Вошли в дверь рядом. Большой просторный кабинет. Сели. Он - за стол, я - напротив. "Сейчас придет лечащий врач вашей матери, тогда будем говорить". У меня тут же мороз по коже. "Вот эта "кушетка" - лечащий врач?! Да от одного ее взгляда можно заболеть и остаться хроником". И еще подумала: "Не хочет говорить наедине. Собачья должность - самому себе не доверять". Сидим. Молчим. Вошла блондинка. Подала папку. Села в кресло - стало три пуфика. За все время нашего с ним разговора не проронила ни слова. Наверное, такие есть инструкции.

Главврач ко мне: "Мне передали, что вы хотели встретиться со мной". Мое секундное замешательство. Ведь я готовила себя, что он /он, а не я!/ хочет поговорить со мной. Он оказался умнее - инициатива у него. "Меня интересует мамино здоровье. Она отказывается от свиданий. В чем причина?" "Вы же знаете - ваша мать очень больна. Отказ от свиданий - одно из последствий ее болезни", - ответ мгновенный, как заученный урок. "Здесь ей только хуже.

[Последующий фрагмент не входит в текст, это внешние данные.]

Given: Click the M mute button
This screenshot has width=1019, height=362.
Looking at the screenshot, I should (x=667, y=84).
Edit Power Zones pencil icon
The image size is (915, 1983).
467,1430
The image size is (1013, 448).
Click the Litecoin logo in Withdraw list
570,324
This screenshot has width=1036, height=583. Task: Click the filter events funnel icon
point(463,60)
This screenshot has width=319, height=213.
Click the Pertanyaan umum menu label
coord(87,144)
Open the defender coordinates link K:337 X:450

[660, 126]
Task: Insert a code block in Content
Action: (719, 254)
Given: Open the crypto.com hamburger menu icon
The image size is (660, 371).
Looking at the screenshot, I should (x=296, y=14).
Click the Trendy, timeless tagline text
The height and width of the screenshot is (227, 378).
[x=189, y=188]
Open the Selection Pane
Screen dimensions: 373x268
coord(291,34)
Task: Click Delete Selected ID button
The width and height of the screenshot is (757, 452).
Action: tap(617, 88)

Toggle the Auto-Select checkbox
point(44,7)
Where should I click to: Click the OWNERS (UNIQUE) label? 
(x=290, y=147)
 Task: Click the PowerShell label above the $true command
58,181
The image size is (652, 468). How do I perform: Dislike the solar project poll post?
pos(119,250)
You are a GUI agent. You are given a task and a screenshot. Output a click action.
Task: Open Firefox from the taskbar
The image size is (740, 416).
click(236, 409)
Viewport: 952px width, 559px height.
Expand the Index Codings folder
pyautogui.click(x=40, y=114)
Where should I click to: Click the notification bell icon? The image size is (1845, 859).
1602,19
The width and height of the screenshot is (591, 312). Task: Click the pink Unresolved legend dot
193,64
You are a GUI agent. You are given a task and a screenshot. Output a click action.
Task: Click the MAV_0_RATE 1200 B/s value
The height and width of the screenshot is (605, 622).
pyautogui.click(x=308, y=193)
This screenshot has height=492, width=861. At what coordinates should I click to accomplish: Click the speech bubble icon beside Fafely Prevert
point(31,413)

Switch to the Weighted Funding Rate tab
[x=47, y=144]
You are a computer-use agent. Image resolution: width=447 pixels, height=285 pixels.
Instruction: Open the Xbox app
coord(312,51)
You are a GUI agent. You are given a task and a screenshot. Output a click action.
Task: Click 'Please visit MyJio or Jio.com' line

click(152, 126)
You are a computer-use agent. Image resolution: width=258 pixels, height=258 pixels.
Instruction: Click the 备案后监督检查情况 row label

Она поступила в лучшем состоянии". В его ответе прозвучало еле заметное раздражение: "Она здесь всего два года. Выводы делать рано". Я поняла намек: "Сколько же времени у вас обычно уходит на лечение?" Глаза его посмотрели настороженно. Мы понимали друг друга. "Ну, по крайней мере, пять лет". И вдруг: "Вы же должны понять - ваша мать совершила тяжкое преступление". Вот оно! Он напоминает - здесь не больница, а тюрьма. Я стараюсь, стараюсь говорить спокойно: "В ее возрасте и при ее состоянии - пять лет огромный срок. Она не выдержит". Он тоже уже не говорит о лечении: "За такие преступления люди находятся здесь гораздо дольше".